The plugin will need to be registered, which will add the Plugin to the registry
and allow it to be used. The format is as follows, with `print-fns` being the
plugin name that is used later to call the plugin and `Print Function names`
being the description:
```cpp
static FrontendPluginRegistry::Add<PrintFunctionNamesAction> X(
    "print-fns", "Print Function names");
```

## Loading and Running a Plugin
In order to use plugins, there are 2 command line options made available to the
frontend driver, `flang-new -fc1`:
* [`-load <dsopath>`](#the--load-dsopath-option) for loading the dynamic shared
  object of the plugin
* [`-plugin <name>`](#the--plugin-name-option) for calling the registered plugin

Invocation of the example plugin is done through:
```bash
flang-new -fc1 -load flangPrintFunctionNames.so -plugin print-fns file.f90
```

Both these options are parsed in `flang/lib/Frontend/CompilerInvocation.cpp` and
fulfil their actions in
`flang/lib/FrontendTool/ExecuteCompilerInvocation.cpp`

### The `-load <dsopath>` option
This loads the plugin shared object library, with the path given at `<dsopath>`,
using `LoadLibraryPermantly` from LLVM's `llvm::sys::DynamicLibrary`, which
itself uses `dlopen`. During this stage, the plugin is registered with the
registration line from the plugin, storing the name and description.

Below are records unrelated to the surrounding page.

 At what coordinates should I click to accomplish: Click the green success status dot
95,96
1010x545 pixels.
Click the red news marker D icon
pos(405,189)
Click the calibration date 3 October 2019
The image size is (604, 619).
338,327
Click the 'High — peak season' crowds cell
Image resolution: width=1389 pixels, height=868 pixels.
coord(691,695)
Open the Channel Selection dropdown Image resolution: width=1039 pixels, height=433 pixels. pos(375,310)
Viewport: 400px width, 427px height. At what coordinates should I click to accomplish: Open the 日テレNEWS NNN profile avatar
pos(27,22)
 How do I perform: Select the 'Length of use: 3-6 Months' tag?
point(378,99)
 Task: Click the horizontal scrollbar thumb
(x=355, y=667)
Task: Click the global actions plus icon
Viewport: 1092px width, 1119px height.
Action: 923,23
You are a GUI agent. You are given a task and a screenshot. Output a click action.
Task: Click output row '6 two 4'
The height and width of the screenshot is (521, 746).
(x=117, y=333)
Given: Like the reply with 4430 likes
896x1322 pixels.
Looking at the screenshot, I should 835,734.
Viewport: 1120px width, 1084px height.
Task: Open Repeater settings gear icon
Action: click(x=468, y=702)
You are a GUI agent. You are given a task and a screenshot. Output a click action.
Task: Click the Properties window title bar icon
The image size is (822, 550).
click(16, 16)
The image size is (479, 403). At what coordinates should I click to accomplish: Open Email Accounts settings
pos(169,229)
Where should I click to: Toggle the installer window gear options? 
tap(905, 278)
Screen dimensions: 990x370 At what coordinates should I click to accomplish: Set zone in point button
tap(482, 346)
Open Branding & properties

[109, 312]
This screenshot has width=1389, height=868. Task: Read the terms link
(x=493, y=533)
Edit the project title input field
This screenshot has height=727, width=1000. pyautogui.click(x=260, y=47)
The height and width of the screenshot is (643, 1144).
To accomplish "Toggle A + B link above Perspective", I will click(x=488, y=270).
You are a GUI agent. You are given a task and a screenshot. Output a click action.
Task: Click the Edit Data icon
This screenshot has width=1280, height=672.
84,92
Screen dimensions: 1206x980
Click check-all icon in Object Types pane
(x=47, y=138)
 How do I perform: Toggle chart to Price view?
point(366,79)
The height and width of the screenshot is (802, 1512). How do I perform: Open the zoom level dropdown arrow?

### The `-plugin <name>` option
This sets `frontend::ActionKind programAction` in `FrontendOptions` to
`PluginAction`, through which it searches the plugin registry for the plugin
name from `<name>`. If found, it returns the instantiated plugin, otherwise it
reports an error diagnostic and returns `nullptr`.

## Enabling In-Tree Plugins
For in-tree plugins, there is the CMake flag `FLANG_PLUGIN_SUPPORT`, enabled by
default, that controls the exporting of executable symbols from `flang-new`,
which plugins need access to. Additionally, there is the CMake flag
`FLANG_BUILD_EXAMPLES`, turned off by default, that is used to control if the
example programs are built. This includes plugins that are in the
`flang/example` directory and added as a `sub_directory` to the
`flang/examples/CMakeLists.txt`, for example, the `PrintFlangFunctionNames`
plugin. It is also possible to develop plugins out-of-tree.